**WRITTEN EXERCISE**
Put the part of the records that opens with the line containing "Where should I" and runs through the end of the records into a numbered list, one line per item, skipping blank lines and leaving out the pictures.

[Element and text location records]

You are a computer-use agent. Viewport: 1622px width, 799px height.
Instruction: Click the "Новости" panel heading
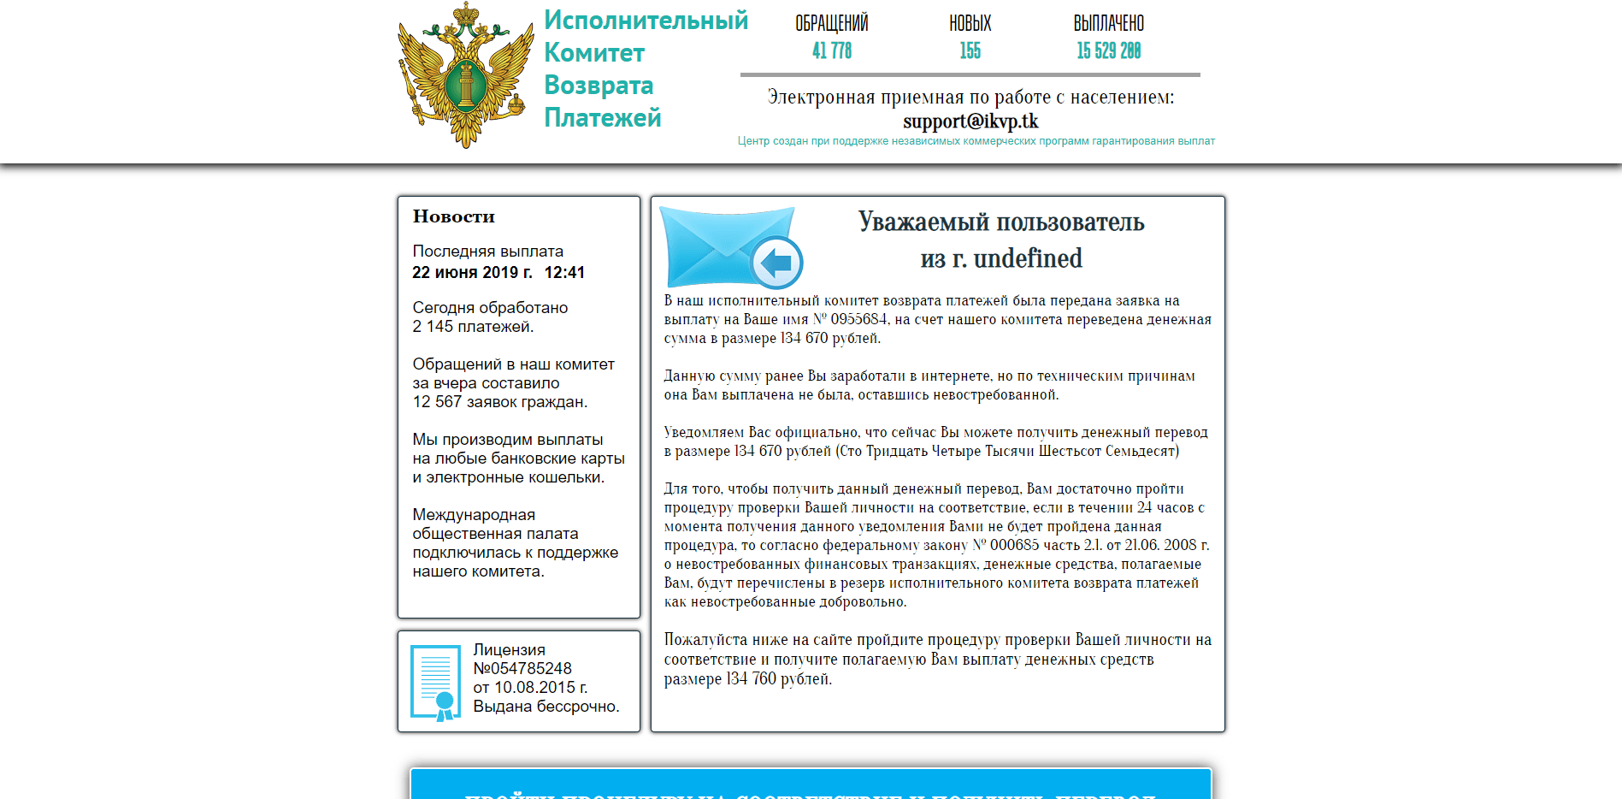pos(453,216)
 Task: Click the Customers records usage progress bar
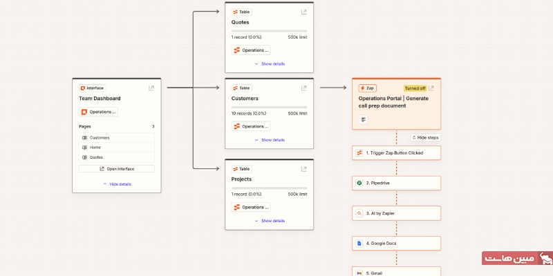(269, 107)
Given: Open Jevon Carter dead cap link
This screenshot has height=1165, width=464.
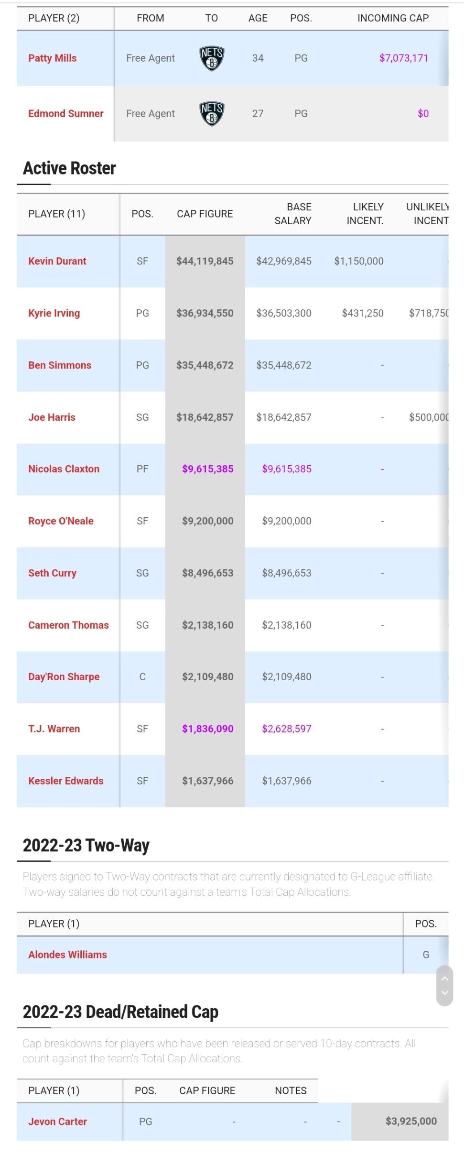Looking at the screenshot, I should [x=57, y=1121].
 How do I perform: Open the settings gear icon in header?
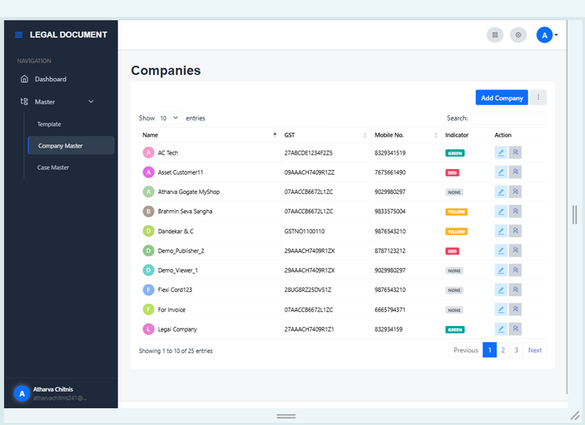pyautogui.click(x=518, y=35)
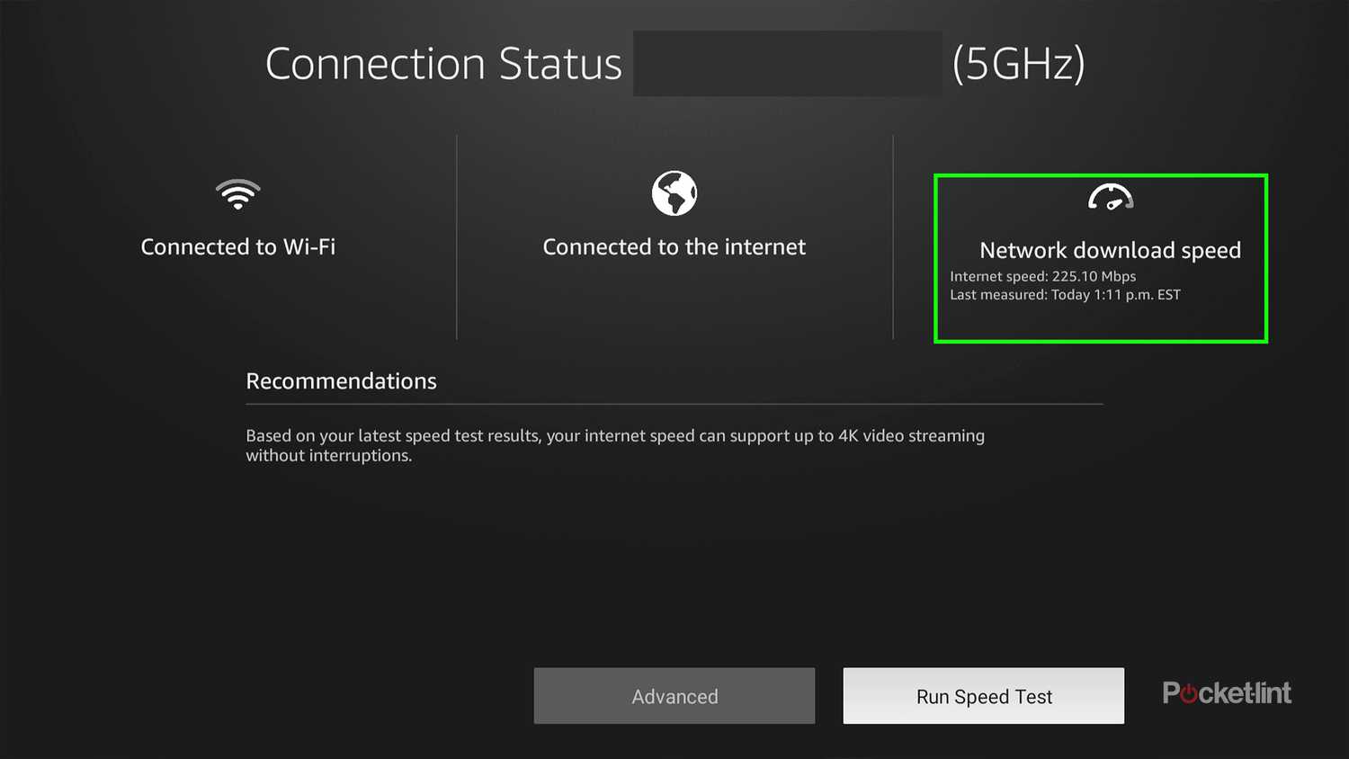Select the Last measured timestamp text
This screenshot has height=759, width=1349.
[1067, 294]
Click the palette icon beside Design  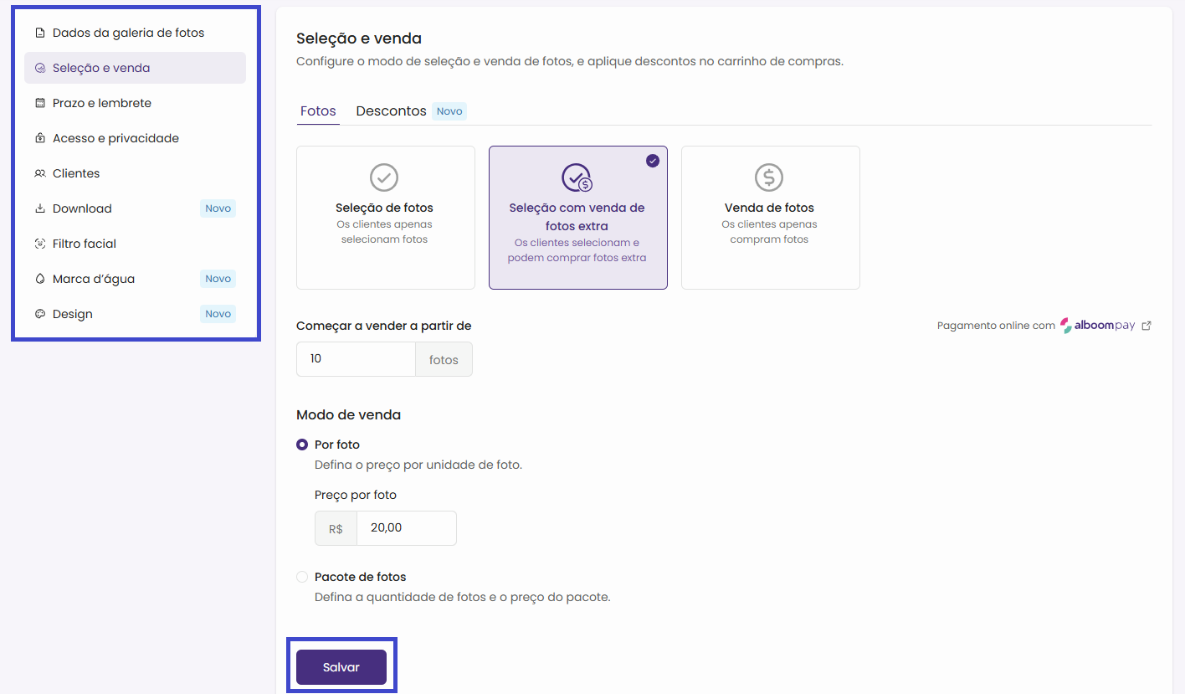(39, 314)
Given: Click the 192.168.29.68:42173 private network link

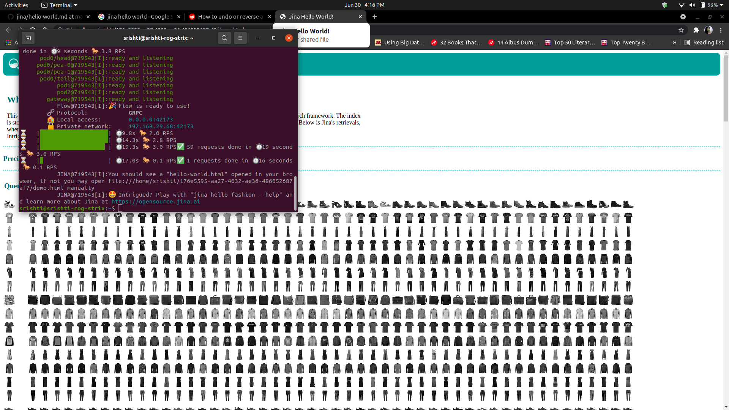Looking at the screenshot, I should (161, 126).
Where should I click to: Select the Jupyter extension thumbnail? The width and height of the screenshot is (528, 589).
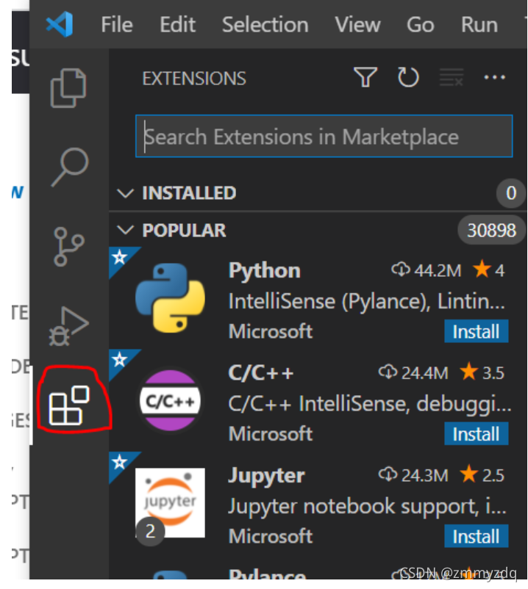[x=170, y=502]
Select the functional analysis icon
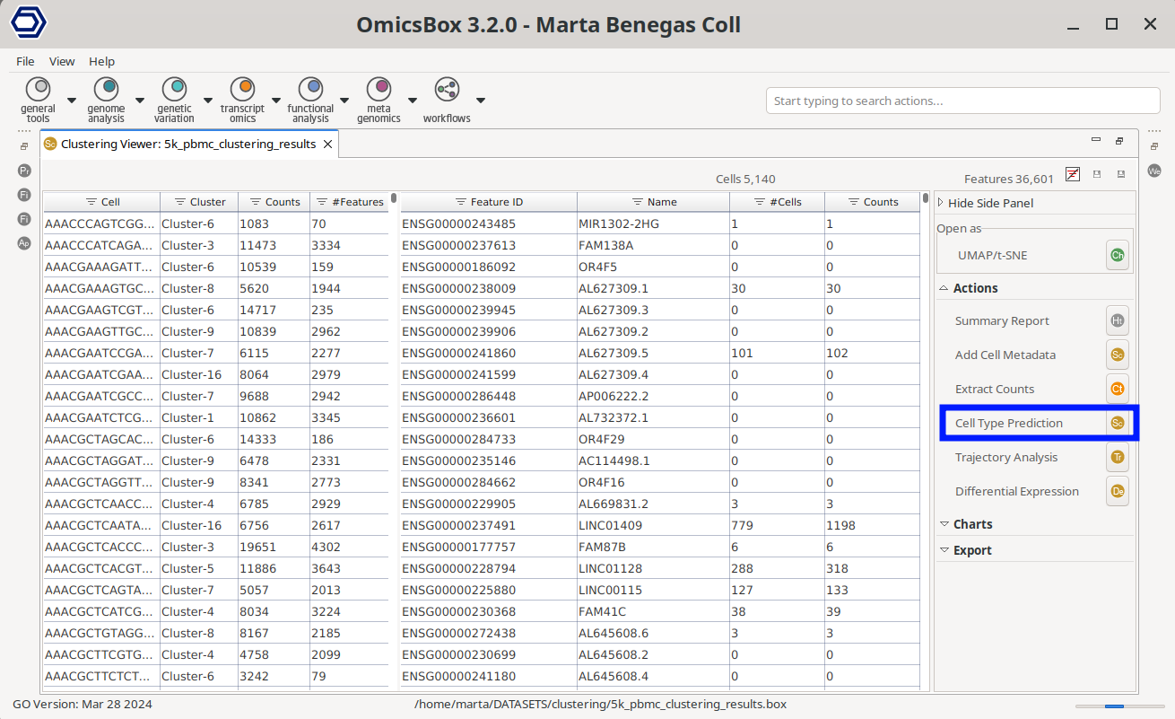The width and height of the screenshot is (1175, 719). pos(310,90)
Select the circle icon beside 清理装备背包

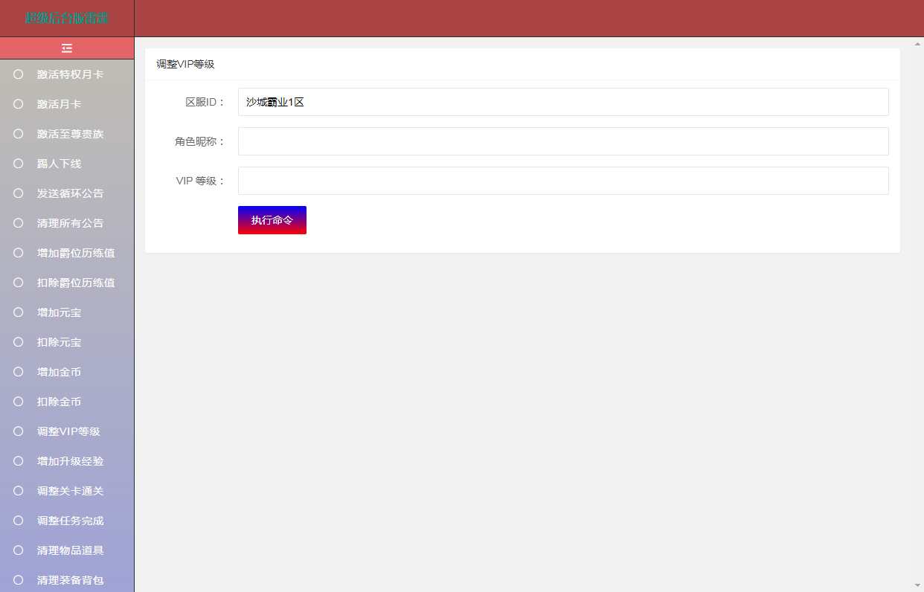(17, 580)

**THE SOLUTION**
1. Where should I click to: Select the Jupyter extension thumbnail? The width and height of the screenshot is (528, 589).
2. [x=170, y=502]
3. Select the functional analysis icon
4. The width and height of the screenshot is (1175, 719). pos(310,90)
5. Select the circle icon beside 清理装备背包
6. (17, 580)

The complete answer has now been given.